After diluting her oddball peculiarities on Far, she returned with an
awesomely schizophrenic palette: a twisted museum observation that’s as
beautiful as it is bizarre ("All the Rowboats"), a celebration of the dearly
departed and everything else ever ("The Party") and the adorkable "Don’t Leave
Me (Ne Me Quitte Pas) " – a song so infectiously happy it could be the
all-natural answer to antidepressants. It was the piano-piloted
to-be-a-kid-again lament "Firewood," though, that wrapped me in a blanket and
made me happy and sad and all those other emotions you feel when you’re told
"there’s still no cure for crying."
4. Bruce
Springsteen, Wrecking Ball
No album this year
reflected the plight of Americans – a war, a recession, social injustice –
better than Bruce Springsteen’s Wrecking Ball. "We Take Care of Our Own"
blasts the self-righteous and asks, "Where’s the promise, from sea to shining
sea?" The title track, a rip-roaring anthem, goes even further: His anger turns
into rage as he dares anyone to mess with him. It’s a triumph – and this
political zeitgeist is filled with them: the glorious gospel-touched "Rocky
Ground" and "Land of Hope and Dreams" both illustrate hard times and The Boss’
great ear for melody. When he rounds out the set with "We Are Alive," it’s like
he’s handing you another chance to dance under the stars.
3. Santigold,
Master of My Make-Believe
The songs on
Santigold’s defiant diatribe of hard times and hoes – the one where she poses
as a drag king on the cover – wormed into my head like a stupid pop hook, but
without any of the nagging guilt. "Disparate Youth" is a skittish dance jam
about beating the odds – but really, it just makes me want to stand tall on a
mountain top and sing it out – and the island-ish "This Isn’t Our Parade" seems
like a nod to the gay movement.
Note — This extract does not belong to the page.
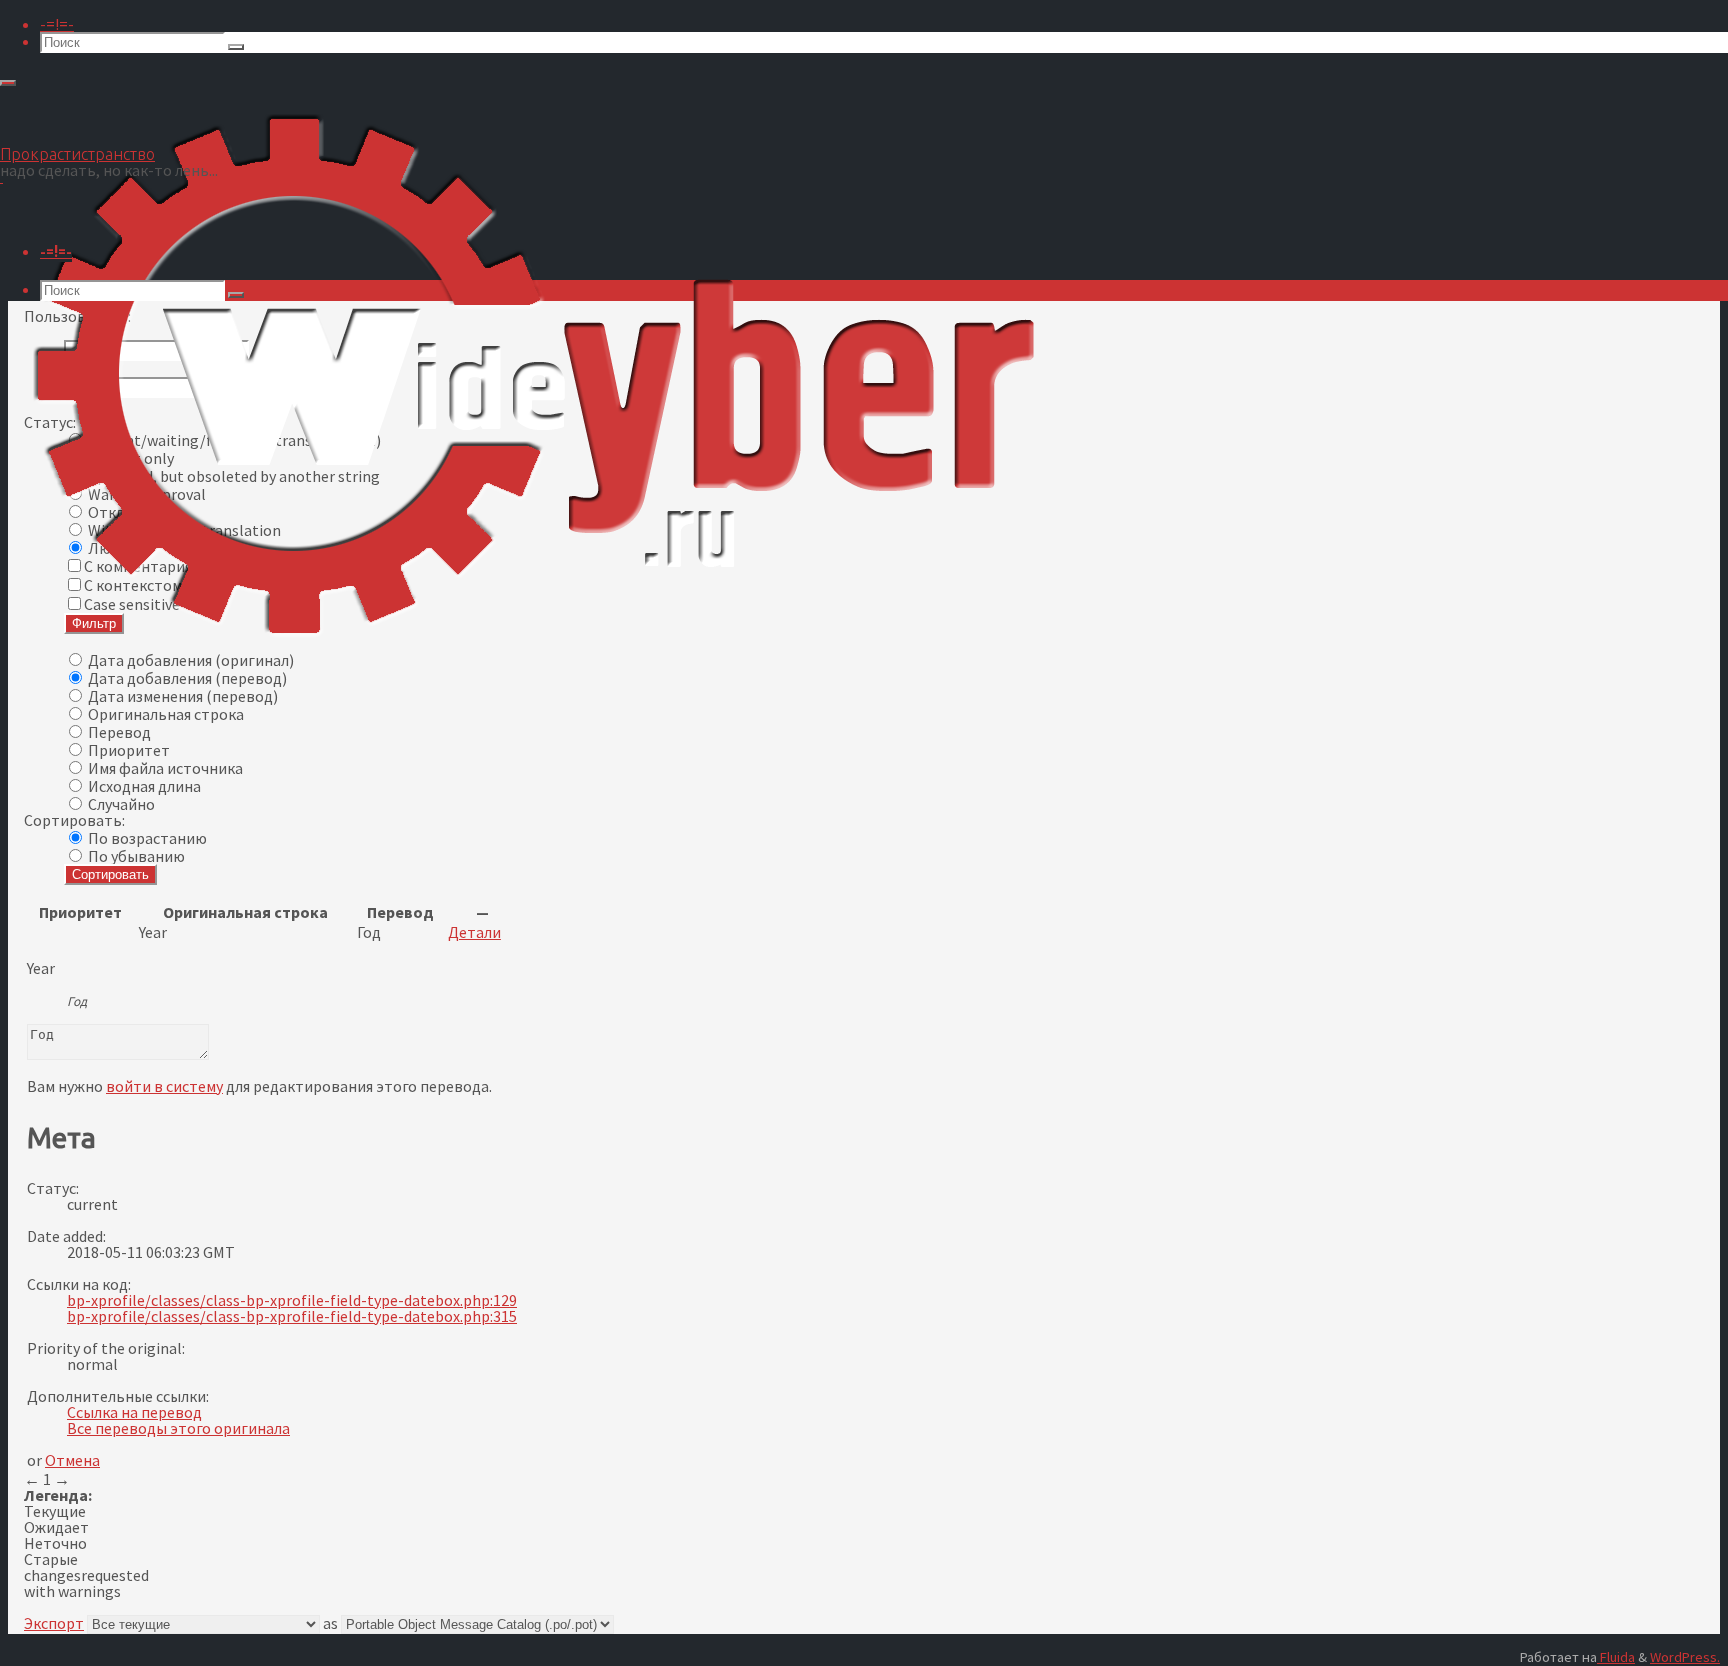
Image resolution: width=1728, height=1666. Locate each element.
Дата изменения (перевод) (183, 696)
Themes of unity, self-love and liberation from
the world gone awry especially beget the inescapable "The Riot’s Gone," but all
of Master of My Make-Believe is Santigold’s emancipation proclamation.
2. Lana Del Rey,
Born to Die
YouTube-spawned
puffy-lipped Lana Del Rey made a splash with "Video Games" in late 2011 – both
the hauntingly hypnotic song and the Macbook-made clip accompanying it – and
immediately became one of the most hated, compelling and confusing pop-culture
geneses of the year. Her major label debut – a sonically pretty pop-trash
masterpiece that, with cohesiveness among its 12 songs, made you feel dangerous
and sexy, lonely and sad – deserved a longer ride at the top of the charts. And
the seductive songs should have taken it there, from could-be-single "Dark
Paradise" to her beautiful tragedy "Summertime Sadness."
1. Rufus
Wainwright, Out of the Game
Rufus Wainwright’s
power-croon can sing anything – and it has, from baroque to acoustic and Judy
Garland. And when he disappoints, how can you fault him? His
uncharacteristically snoozy last album, All Days are Nights: Songs for Lulu,
grieved the death of his mother. The troubadour made Out of the Game, then,
as a throwback to the days when he wouldn’t let an ounce of flamboyancy and
grandeur slip through his fingers. With producer Mark Ronson, the two let most
of these classic-sounding ol’-timers soar and pomp, even tapping some lady
gospel voices for max gayness. The result? Moments of melodic bliss so rich and
moving that Out of the Game put Rufus back in it.